**Extracted information**
───
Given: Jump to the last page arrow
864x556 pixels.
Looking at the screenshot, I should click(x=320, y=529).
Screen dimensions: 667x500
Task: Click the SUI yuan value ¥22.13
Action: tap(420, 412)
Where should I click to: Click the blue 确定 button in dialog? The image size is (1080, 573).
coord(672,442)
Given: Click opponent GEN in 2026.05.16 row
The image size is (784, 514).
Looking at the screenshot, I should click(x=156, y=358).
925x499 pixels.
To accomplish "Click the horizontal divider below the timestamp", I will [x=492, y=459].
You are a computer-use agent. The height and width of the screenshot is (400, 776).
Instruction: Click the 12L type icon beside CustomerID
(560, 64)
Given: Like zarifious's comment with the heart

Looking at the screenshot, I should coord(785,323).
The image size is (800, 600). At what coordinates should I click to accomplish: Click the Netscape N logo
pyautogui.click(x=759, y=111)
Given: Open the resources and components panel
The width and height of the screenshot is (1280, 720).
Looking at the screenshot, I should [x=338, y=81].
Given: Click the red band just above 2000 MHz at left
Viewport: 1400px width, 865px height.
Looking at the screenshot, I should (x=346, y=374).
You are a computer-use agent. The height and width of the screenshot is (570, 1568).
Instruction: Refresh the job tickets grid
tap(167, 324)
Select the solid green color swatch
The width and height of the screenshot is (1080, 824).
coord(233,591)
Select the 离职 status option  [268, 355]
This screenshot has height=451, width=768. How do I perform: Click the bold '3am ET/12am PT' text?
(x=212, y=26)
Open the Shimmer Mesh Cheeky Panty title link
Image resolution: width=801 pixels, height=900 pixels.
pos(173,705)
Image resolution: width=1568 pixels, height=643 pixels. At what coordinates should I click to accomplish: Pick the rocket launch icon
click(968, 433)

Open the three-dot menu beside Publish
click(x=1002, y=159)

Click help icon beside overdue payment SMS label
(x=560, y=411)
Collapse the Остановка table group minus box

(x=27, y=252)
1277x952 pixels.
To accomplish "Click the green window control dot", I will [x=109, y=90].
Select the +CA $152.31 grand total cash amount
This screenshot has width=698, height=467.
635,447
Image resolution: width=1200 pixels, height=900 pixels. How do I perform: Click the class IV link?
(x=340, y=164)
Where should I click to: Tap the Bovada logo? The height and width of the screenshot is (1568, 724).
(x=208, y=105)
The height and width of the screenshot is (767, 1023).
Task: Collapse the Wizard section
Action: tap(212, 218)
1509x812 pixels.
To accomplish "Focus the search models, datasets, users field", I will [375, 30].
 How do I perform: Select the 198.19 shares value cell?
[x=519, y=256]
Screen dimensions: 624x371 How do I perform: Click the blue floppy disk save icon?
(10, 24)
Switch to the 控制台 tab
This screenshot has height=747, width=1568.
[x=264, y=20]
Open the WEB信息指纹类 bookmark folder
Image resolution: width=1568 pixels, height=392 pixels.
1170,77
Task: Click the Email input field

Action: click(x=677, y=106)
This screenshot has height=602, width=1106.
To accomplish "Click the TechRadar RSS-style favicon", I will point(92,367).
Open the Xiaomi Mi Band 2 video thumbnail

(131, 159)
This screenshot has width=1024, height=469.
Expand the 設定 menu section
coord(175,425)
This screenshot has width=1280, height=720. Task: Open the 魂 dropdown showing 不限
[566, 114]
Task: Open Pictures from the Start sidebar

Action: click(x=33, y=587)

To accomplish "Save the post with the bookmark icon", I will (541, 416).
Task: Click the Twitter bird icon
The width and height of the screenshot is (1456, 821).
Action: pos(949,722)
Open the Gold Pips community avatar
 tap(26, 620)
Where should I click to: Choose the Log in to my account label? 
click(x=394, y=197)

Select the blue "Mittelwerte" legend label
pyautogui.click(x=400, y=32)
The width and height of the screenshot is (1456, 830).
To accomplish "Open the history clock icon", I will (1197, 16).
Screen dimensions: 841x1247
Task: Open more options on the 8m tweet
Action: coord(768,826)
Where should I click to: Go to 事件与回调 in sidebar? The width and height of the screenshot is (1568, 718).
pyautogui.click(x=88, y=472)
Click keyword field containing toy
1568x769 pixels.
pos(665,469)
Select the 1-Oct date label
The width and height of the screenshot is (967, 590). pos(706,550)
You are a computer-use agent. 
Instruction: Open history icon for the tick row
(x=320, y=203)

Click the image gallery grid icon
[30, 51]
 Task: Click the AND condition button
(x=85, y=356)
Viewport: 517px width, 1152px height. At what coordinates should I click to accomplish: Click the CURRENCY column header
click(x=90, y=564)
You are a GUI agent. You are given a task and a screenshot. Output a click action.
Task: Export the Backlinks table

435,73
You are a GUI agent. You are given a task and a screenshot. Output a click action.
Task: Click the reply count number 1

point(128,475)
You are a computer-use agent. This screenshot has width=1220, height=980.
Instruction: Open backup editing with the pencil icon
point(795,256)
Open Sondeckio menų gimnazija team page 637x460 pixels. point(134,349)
───
**Work item**
Copy every line from the records that holds the string "computer".

**Answer below**
You are a computer-use agent. The height and width of the screenshot is (400, 776).
You are a computer-use agent. The height and width of the screenshot is (570, 1568).
You are a computer-use agent. 
You are a computer-use agent. This screenshot has width=1220, height=980.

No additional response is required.